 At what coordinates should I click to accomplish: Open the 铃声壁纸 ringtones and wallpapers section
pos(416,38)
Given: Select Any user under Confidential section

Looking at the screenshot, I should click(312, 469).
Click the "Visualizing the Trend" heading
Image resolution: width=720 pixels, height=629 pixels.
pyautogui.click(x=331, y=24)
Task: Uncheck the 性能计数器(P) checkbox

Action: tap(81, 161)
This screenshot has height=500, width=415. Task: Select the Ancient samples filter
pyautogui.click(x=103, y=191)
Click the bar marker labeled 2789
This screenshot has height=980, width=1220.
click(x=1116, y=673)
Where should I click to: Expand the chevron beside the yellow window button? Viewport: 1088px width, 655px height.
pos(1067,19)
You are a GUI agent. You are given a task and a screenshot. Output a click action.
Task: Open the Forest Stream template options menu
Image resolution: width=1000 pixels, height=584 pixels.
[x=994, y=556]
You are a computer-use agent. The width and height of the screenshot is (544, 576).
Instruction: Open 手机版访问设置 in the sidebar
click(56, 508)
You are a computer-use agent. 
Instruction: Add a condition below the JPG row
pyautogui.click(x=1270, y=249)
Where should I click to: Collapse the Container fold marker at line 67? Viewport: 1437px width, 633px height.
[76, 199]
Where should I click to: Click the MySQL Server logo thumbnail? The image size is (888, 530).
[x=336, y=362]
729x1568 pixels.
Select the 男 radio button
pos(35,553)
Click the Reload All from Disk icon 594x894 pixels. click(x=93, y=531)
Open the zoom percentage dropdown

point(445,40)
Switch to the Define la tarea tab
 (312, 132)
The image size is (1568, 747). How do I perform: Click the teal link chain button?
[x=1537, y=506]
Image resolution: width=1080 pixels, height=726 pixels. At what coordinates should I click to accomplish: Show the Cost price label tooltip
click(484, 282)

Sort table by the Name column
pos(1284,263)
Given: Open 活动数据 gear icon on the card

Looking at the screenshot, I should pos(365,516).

**WHAT TO DO:** Starting at the line with "Instruction: Add a", copy each line through the end of the data, both ends included, and give nothing else.

**THE ANSWER:**
Instruction: Add a condition below the JPG row
pyautogui.click(x=1270, y=249)
Where should I click to: Collapse the Container fold marker at line 67? Viewport: 1437px width, 633px height.
[76, 199]
Where should I click to: Click the MySQL Server logo thumbnail? The image size is (888, 530).
[x=336, y=362]
729x1568 pixels.
Select the 男 radio button
pos(35,553)
Click the Reload All from Disk icon 594x894 pixels. click(x=93, y=531)
Open the zoom percentage dropdown

point(445,40)
Switch to the Define la tarea tab
 (312, 132)
The image size is (1568, 747). How do I perform: Click the teal link chain button?
[x=1537, y=506]
Image resolution: width=1080 pixels, height=726 pixels. At what coordinates should I click to accomplish: Show the Cost price label tooltip
click(484, 282)

Sort table by the Name column
pos(1284,263)
Given: Open 活动数据 gear icon on the card

Looking at the screenshot, I should pos(365,516).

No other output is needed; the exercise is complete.